Democrats are starting to scale back some of their well-known environmental policies due to rising economic costs. However, some policy experts believe these changes are more symbolic than anything else.
Recently, Democratic leadership has taken steps to relax significant climate regulations. For instance, in California, Gov. Gavin Newsom updated the state’s key environmental review law in June. Many observers feel that these adjustments signal a growing awareness among Democratic lawmakers that the economic fallout from climate initiatives is influencing their decisions, though it’s unclear if these changes will be permanent.
On June 30, Newsom approved alterations to the California Environmental Quality Act (CEQA), which faced criticism for contributing to project delays and worsening the state’s housing affordability crisis. Similarly, the California Energy Commission has proposed suspending profit caps for state oil refiners following the announcement from two major refineries about closing their operations.
Wayne Winegarden, a senior fellow at the Pacific Institute, mentioned that “these policies can be costly,” adding that “the median voters seem to conclude that these policies impose too high costs.” He noted that Newsom’s chances of becoming president hinge on winning over median U.S. voters.
As California’s median home prices approach $850,000—more than double the national median—the political implications of aggressive climate policies loom large for state lawmakers. Amid these increases, California continues to experience high gas prices, which seem largely driven by its energy policies.
People often say they support climate policies in theory, but when faced with the prospect of paying an additional $1,000 annually, opinions change, reflecting a more pragmatic stance.
Meanwhile, in New York, Democratic Governor Kathy Hochul has also adjusted her approach to climate initiatives. She has proposed a “Cap and Invest Program” that includes limits on carbon emissions, requiring companies to buy emission allowances related to their activities. Critics argue New York lacks practical strategies to meet its climate objectives, as noted by Ken Girardine from the Manhattan Institute.
In May, Hochul appeared to shift her climate agenda by partnering with the Trump administration on a state gas pipeline project while placing restrictions on offshore-style developments. Despite acknowledging that New York missed its target of sourcing 70% of energy from renewables by 2030, the state continues to pursue numerous climate initiatives, even amid rising costs.
There’s a sense that the state’s approach, particularly regarding the CLCPA’s statutory goals, is generating uncertainty for businesses that struggle to plan amidst such inconsistencies. Hochul’s office has yet to respond to inquiries for comment.
Some environmental advocates voice strong concerns about perceived rollbacks in climate policies, but analysts argue these reforms fall short of a true reversal. For example, changes to CEQA may help streamline project approvals but could also benefit large developers and union labor.
While California and other Democratic-led states have sued the Trump administration over California’s electric vehicle mandate, suggesting that their climate agenda hasn’t been entirely abandoned, there remains ongoing tension. A few states maintain their zero-emission goals but are grappling with fulfilling these ambitious timelines.

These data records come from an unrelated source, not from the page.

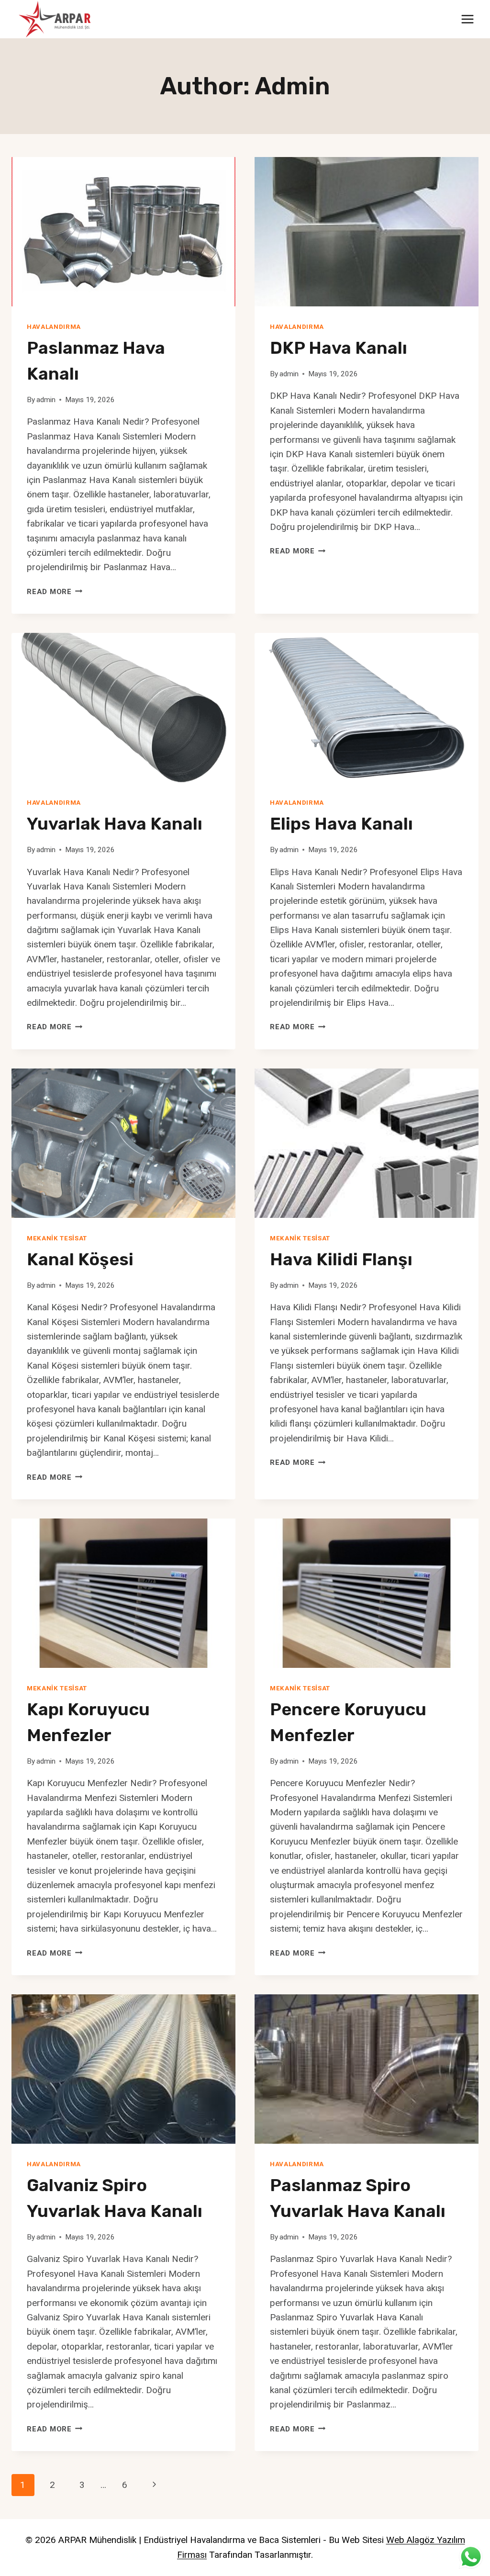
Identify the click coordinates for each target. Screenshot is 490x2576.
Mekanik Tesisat (57, 1238)
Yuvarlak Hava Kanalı (114, 823)
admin (46, 399)
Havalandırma (54, 326)
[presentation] (123, 231)
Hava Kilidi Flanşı (341, 1259)
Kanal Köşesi (80, 1259)
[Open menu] (467, 19)
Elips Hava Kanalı (341, 823)
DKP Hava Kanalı (338, 347)
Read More (55, 591)
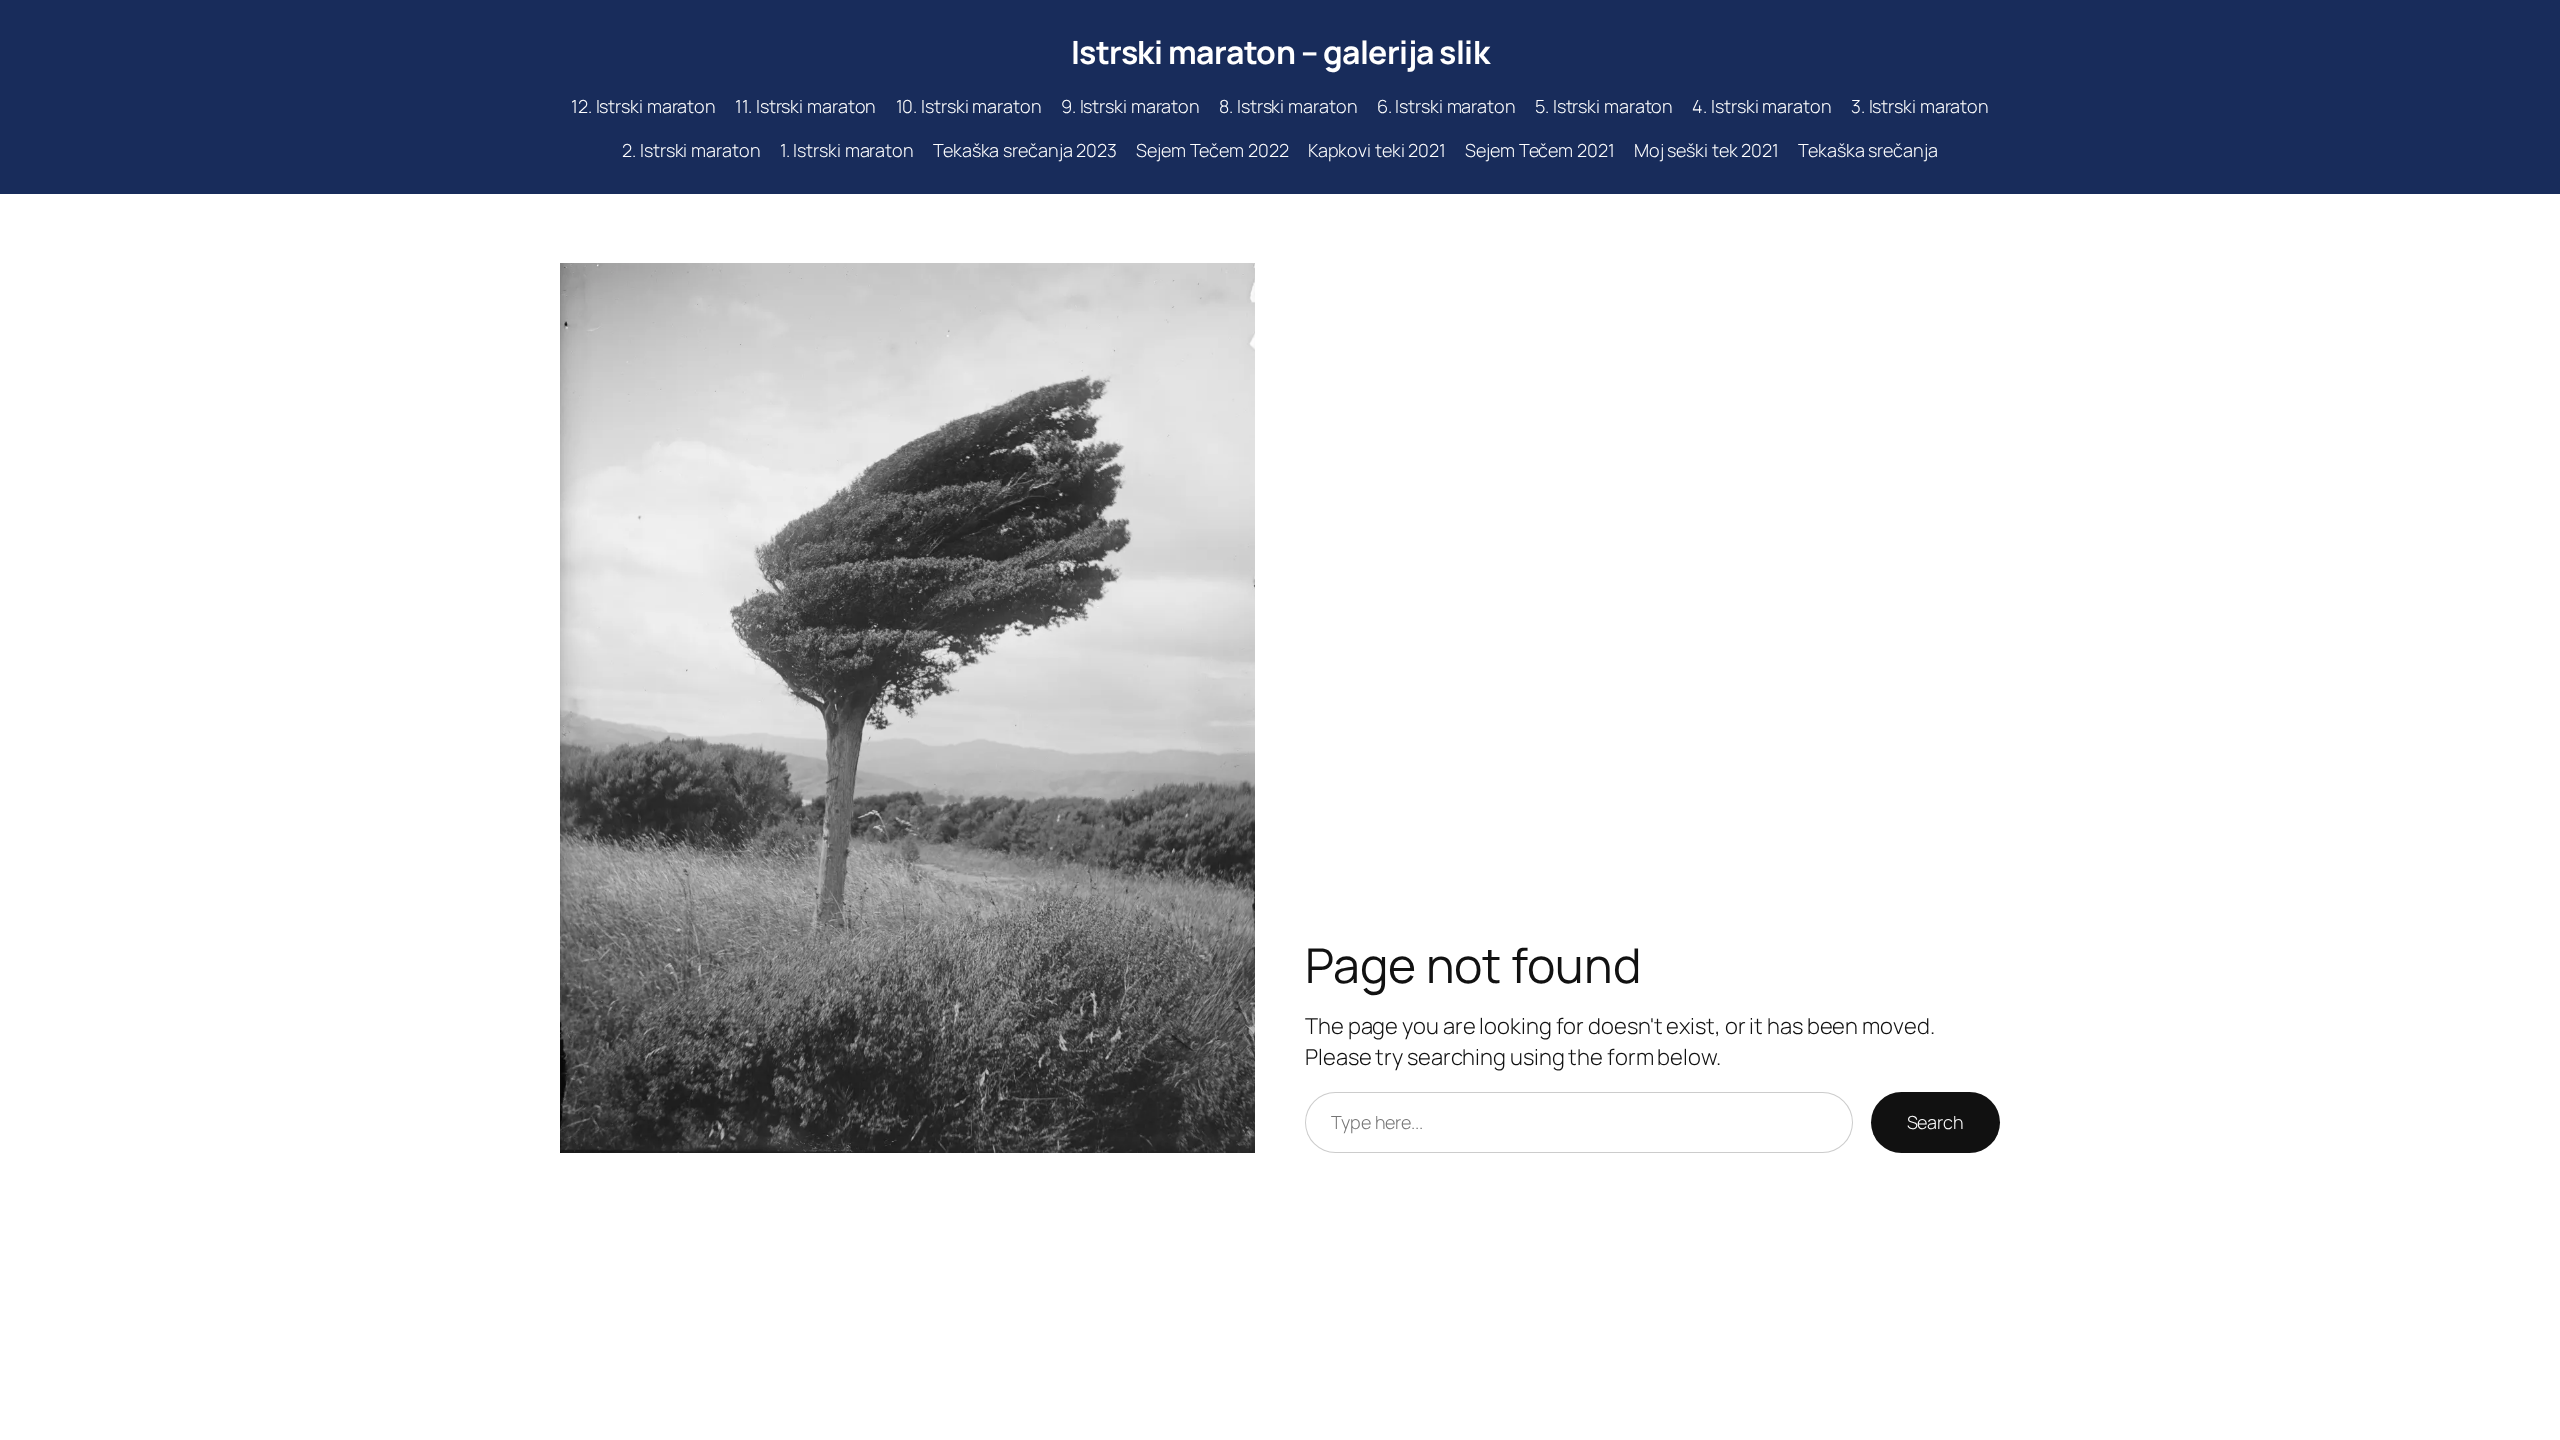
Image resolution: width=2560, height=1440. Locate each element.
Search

This situation implies that California’s recent policy shifts might be temporary, aiming to alleviate public pressure while retaining a longer-term agenda. There’s a notion that Democrats might slow their pursuit enough to avoid backlash, only to return to it later.
Newsom insists he’s fully dedicated to his climate goals, arguing that achieving green energy and addressing cost of living concerns can coexist. A spokesperson stated that “smart housing is a climate policy, reducing emissions—there’s no one pushing harder than Gavin Newsom.”